The more things change, the more they remain the same
There are those that claim optimization is unnecessary on newer systems, because the database or other software "has been designed to handle that." Even if that's true, it doesn't hurt to check. And even if optimizers are smarter, it rarely hurts to loft softballs at them. In this case, as before, queries on a large number of less complicated polygons have a consistent advantage over smaller numbers of more complicated polygons (as least, until the sheer number of features overwhelms the benefits of simplicity). In short, having good fundamentals and following best practice is always good policy.
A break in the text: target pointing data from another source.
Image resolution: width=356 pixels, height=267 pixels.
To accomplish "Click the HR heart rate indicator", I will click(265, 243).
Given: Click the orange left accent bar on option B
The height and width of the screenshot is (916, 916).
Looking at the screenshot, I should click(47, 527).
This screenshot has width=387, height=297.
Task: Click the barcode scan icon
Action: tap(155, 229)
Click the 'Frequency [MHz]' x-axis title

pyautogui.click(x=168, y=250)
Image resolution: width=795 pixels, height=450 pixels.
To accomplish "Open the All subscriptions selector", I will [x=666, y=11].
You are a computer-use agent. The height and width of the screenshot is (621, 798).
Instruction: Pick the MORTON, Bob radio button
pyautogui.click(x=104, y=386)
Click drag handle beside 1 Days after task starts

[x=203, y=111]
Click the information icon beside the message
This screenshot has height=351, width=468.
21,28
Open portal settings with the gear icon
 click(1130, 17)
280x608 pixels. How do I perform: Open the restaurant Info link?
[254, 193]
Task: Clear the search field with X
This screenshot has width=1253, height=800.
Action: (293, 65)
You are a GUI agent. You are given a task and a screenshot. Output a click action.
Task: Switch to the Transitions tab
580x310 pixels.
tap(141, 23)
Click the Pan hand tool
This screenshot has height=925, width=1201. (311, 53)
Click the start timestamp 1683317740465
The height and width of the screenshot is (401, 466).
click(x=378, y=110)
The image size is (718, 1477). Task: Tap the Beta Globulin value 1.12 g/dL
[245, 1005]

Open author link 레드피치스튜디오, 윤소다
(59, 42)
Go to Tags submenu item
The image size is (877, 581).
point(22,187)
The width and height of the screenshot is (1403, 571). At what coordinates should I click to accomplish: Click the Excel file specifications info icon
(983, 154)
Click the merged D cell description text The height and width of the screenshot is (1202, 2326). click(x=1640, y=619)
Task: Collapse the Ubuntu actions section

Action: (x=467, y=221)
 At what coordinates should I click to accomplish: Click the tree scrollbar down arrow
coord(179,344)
It's often important to re-evaluate optimization decisions with each new generation of technology
While the benefits of efficiently evaluated queries don't change, the "sweet spot" that defines the most efficient set of parameters could very well change, so it doesn't hurt to keep benchmark data and procedures in an accessible archive, where they can be re-run as-is when a new set of hardware is available. It's amazing what a 1.4Ghz (AMD) 6-core CPU with 8Gb of RAM can accomplish over a 2.6 Ghz (Intel) two-CPU host with 2Gb of RAM -- especially when coupled with fast disk with a large on-board cache. Modern boxes should be faster, but it doesn't hurt to see a tangible gain, and to be able to measure it accurately. Even if the drift isn't significant every time, it doesn't hurt to revisit optimization thresholds, just so you won't miss a 5x performance gain when it is available.

- V

BTW: The IDENTITY class of the se_toolkit ASCII data conversion tool ascinfo was used to compile these metrics, using 9.x Data & Maps country files and the attached control files (these control files leverage changes to META parameters available in the recently released build of se_toolkit-10.2, so use Build 20 or later to reproduce this effort).